*Extract provided*
[START]

Table constraints are similar to that of column constraints. For details, see CONSTRAINT constraint_name Parameter.
1
2
3
4
{ CHECK ( expression ) | 
  UNIQUE [ NULLS [NOT] DISTINCT | NULLS IGNORE ] ( column_name [, ... ] ) index_parameters | 
  PRIMARY KEY ( column_name [, ... ] ) index_parameters}
[ DEFERRABLE | NOT DEFERRABLE | INITIALLY DEFERRED | INITIALLY IMMEDIATE ]

LIKE Parameters

like_option is as follows:
1
{ INCLUDING | EXCLUDING } { DEFAULTS | CONSTRAINTS | INDEXES | STORAGE | COMMENTS | RELOPTIONS | DISTRIBUTION | ALL }

The new table and original table are decoupled after creation is complete. Changes to the original table will not be applied to the new table, and it is not possible to include data of the new table in scans of the original table.

Default expressions for the copied column definitions will only be copied if INCLUDING DEFAULTS is specified. The default behavior is to exclude default expressions, resulting in the copied columns in the new table having default values NULL.

NOT NULL constraints are always copied to the new table. CHECK constraints will only be copied if INCLUDING CONSTRAINTS is specified; other types of constraints will never be copied. These rules also apply to column constraints and table constraints.

Columns and constraints copied by LIKE are not merged with the same name. If the same name is specified explicitly or in another LIKE clause, an error is reported.

  • Any indexes on the source table will not be created on the new table, unless the INCLUDING INDEXES clause is specified.
  • STORAGE settings for the copied column definitions will only be copied if INCLUDING STORAGE is specified. The default behavior is to exclude STORAGE settings.

[END]

*Material provided*
[START]

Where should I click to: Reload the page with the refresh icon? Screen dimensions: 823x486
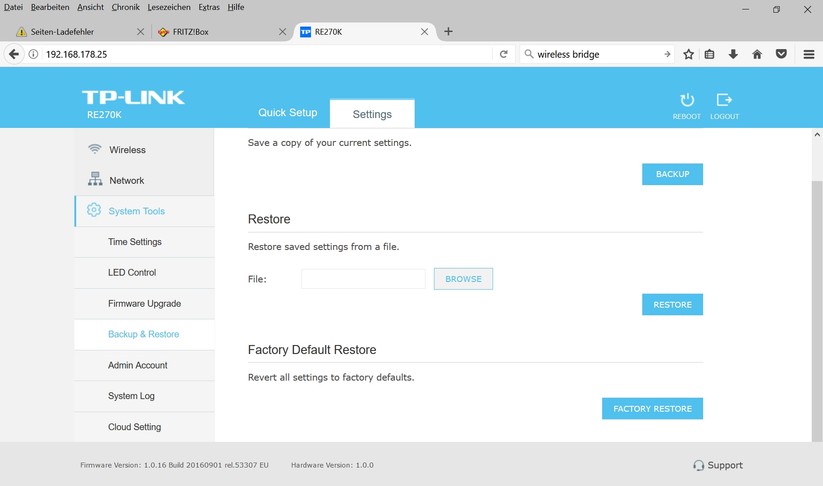pos(504,54)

[END]

*Tasks for this exercise*
**1)** Answer these questions using the documentation on table constraints and LIKE parameters:
(a) Which constraints are always copied to the new table?
(b) If INCLUDING DEFAULTS is not specified, what default values do the copied columns in the new table have?
(c) What happens if a name copied by LIKE is also specified explicitly?
**2)** Resume the documentation on table constraints and LIKE parameters after its final sentence.

*Results of the exercise*
**1)**
(a) NOT NULL constraints.
(b) NULL.
(c) An error is reported.

**2)**
  • Comments for the copied columns, constraints, and indexes will only be copied if INCLUDING COMMENTS is specified. The default behavior is to exclude comments.
  • If INCLUDING RELOPTIONS is specified, the new table will copy the storage parameter (WITH clause of the source table) of the source table. The default behavior is to exclude partition definition of the storage parameter of the source table.
  • If INCLUDING DISTRIBUTION is specified, the new table will copy the distribution information of the source table, including distribution type and column, and the new table cannot use DISTRIBUTE BY clause. The default behavior is to exclude distribution information of the source table.
  • INCLUDING ALL is an abbreviated form of INCLUDING DEFAULTS INCLUDING CONSTRAINTS INCLUDING INDEXES INCLUDING STORAGE INCLUDING COMMENTS INCLUDING RELOPTIONS INCLUDING DISTRIBUTION.

WITH Clause Parameters

Table 4 WITH parameters

Parameter

Description

Value Range

FILLFACTOR

The fillfactor of a table is a percentage between 10 and 100. 100 (complete packing) is the default value. When a smaller fillfactor is specified, INSERT operations pack table pages only to the indicated percentage. The remaining space on each page is reserved for updating rows on that page. This gives UPDATE a chance to place the updated copy of a row on the same page, which is more efficient than placing it on a different page. For a table whose records are never updated, setting the fillfactor to 100 (complete packing) is the appropriate choice, but in heavily updated tables smaller fillfactors are appropriate. The parameter has no meaning for column-store tables.

10~100

ORIENTATION

Determines the storage mode of the data in the table.

CAUTION:

orientation cannot be modified.

  • COLUMN: The data will be stored in columns.
  • ROW (default value): The data will be stored in rows.
  • ORC: The data of the table will be stored in ORC format (only HDFS table).

COMPRESSION

This parameter is available only for column-store tables. Value: LOW (default value), MIDDLE, or HIGH.

NOTE:

Currently, row-store table compression is not supported.

-

MAX_BATCHROW

Specifies the maximum of a storage unit during data loading process. The parameter is only valid for column-store tables.

10000 to 60000

Default value: 60000

PARTIAL_CLUSTER_ROWS

Specifies the number of records to be partial cluster stored during data loading process. The parameter is only valid for column-store tables.

The value is no less than 100,000. The value is the multiple of MAX_BATCHROW.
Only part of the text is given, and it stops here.